What you have to do
Transcribe only the lines in the data below falling between the line with "Image resolution: width=560" and the line with "Where should I click to: Click the Dashboard", including those two lines, and leave out any picture.

Exercise input
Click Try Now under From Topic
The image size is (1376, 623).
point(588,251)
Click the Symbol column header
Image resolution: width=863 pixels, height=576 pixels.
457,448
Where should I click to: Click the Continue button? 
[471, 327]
* * *
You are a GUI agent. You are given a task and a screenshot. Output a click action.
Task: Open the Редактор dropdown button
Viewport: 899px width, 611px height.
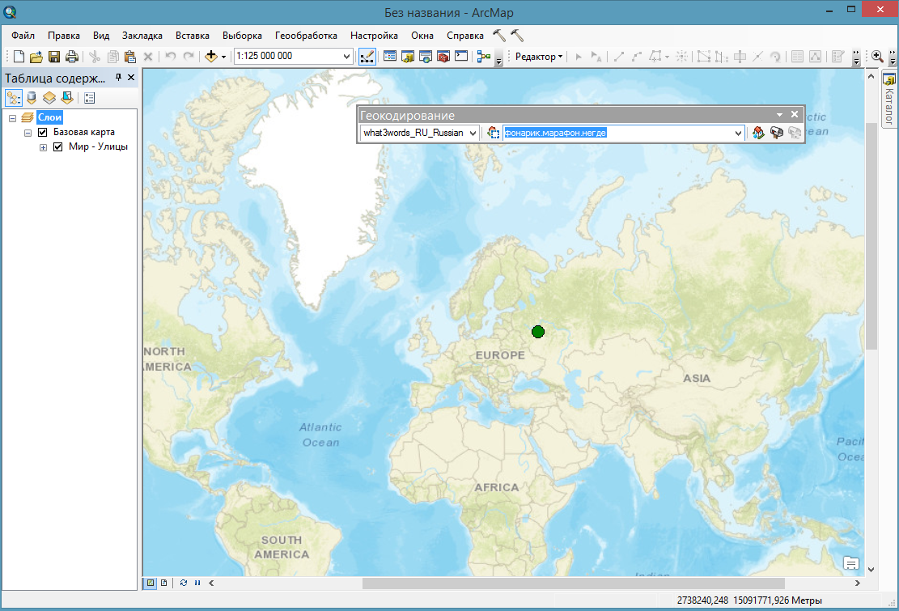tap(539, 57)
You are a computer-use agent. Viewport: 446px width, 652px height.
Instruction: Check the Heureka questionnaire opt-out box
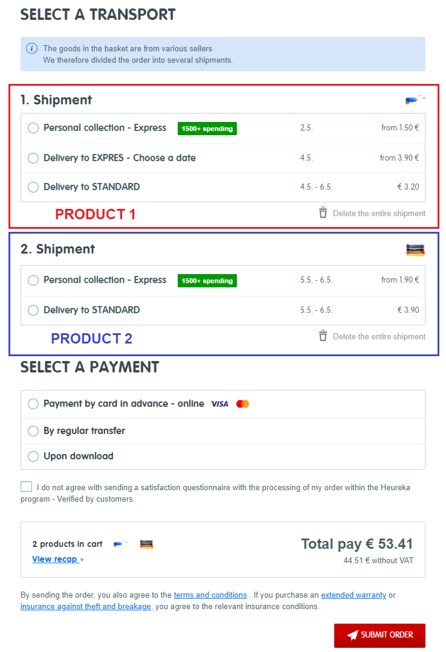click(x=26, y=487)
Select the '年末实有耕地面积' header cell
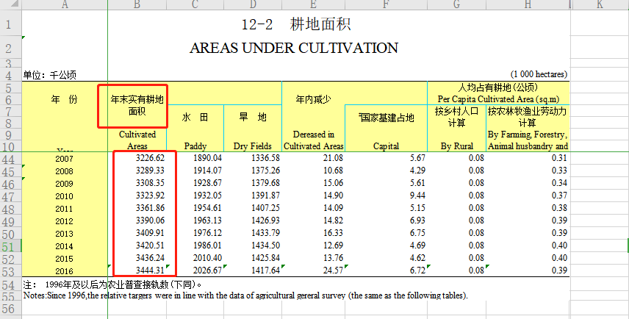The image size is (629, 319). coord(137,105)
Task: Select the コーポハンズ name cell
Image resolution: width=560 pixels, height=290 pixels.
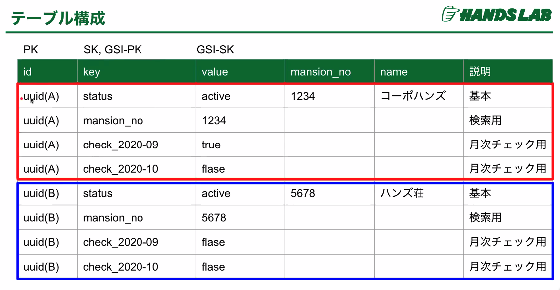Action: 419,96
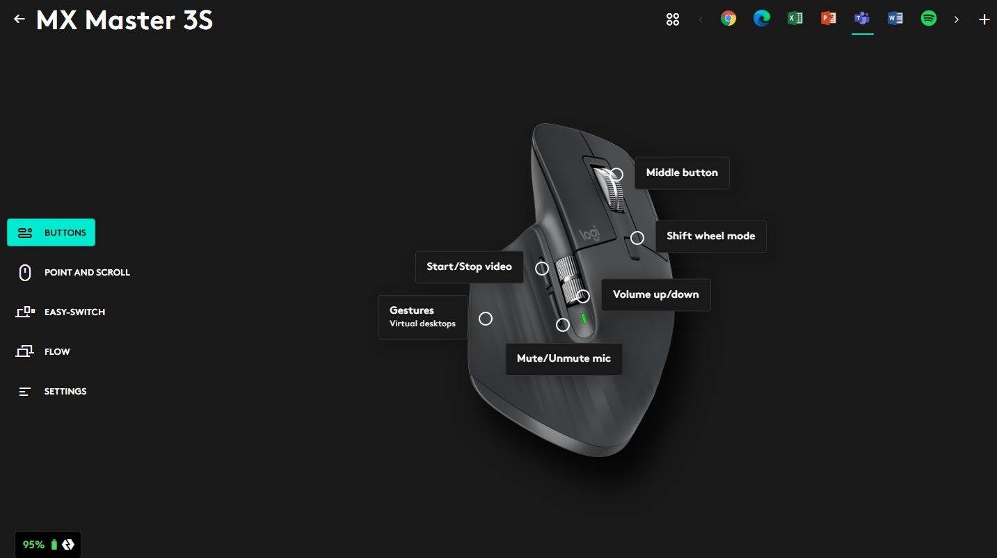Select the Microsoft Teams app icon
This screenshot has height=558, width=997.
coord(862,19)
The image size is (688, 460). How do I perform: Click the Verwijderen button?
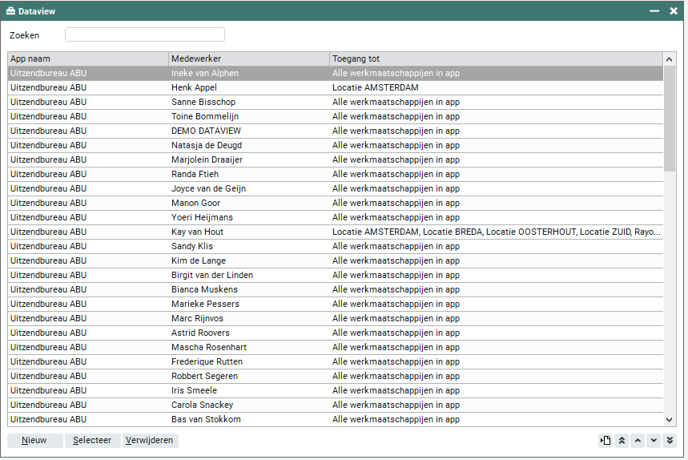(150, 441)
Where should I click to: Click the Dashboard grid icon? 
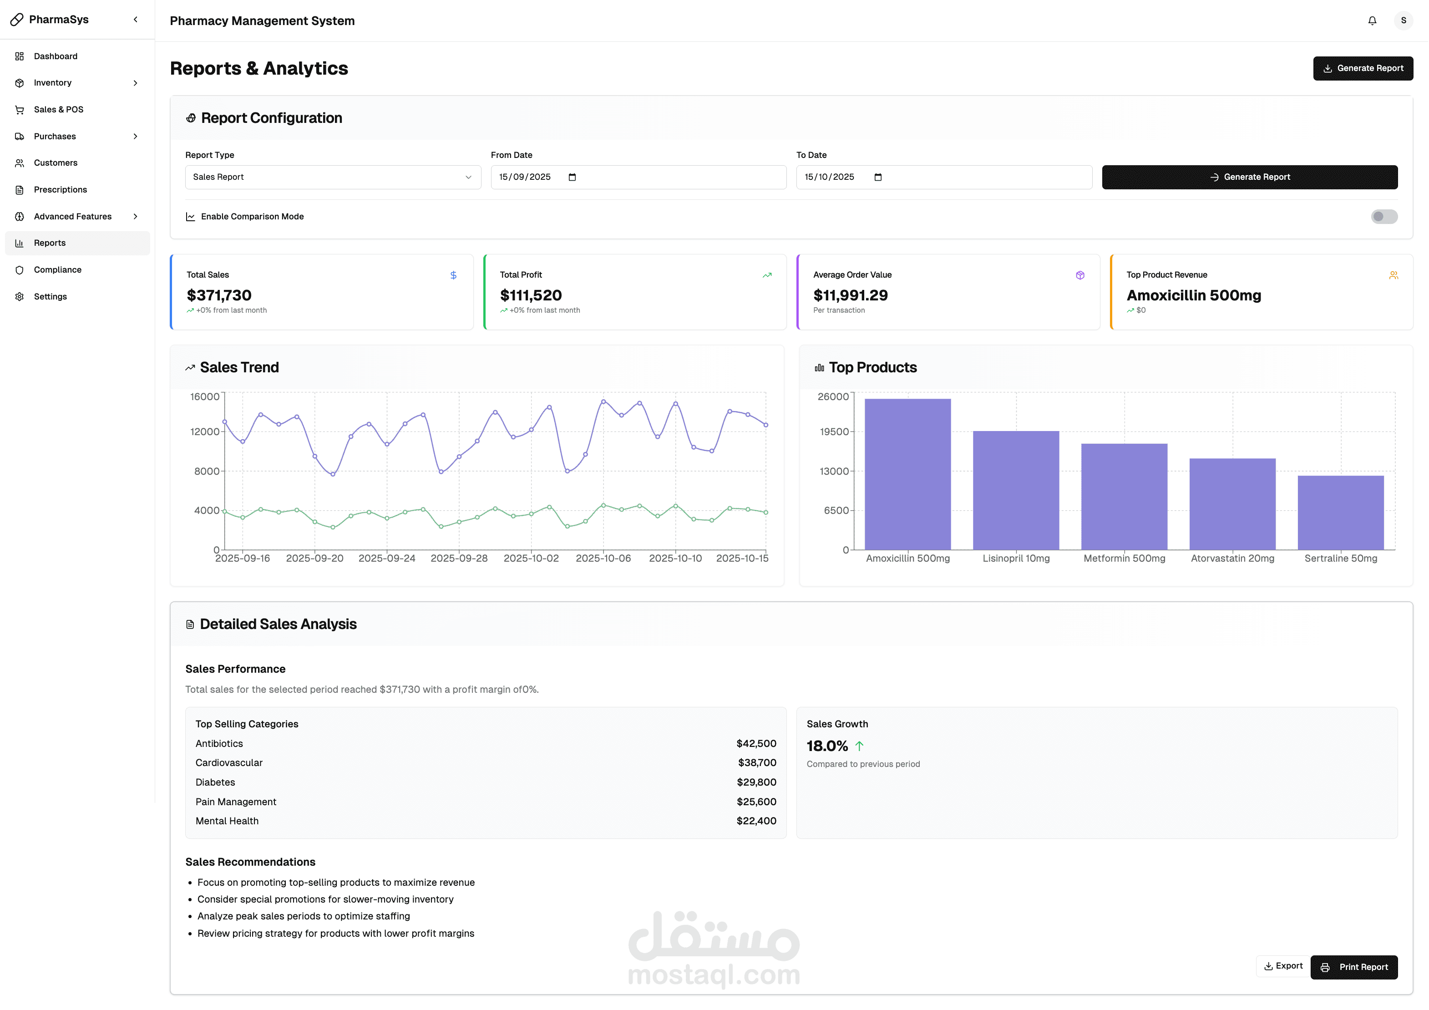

Task response
Image resolution: width=560 pixels, height=290 pixels.
Action: 419,96
Select the Microsoft Teams app icon
This screenshot has height=558, width=997.
coord(862,19)
The image size is (688, 460). How do I perform: Click the Verwijderen button?
(150, 441)
Where should I click to: Click the Dashboard grid icon? 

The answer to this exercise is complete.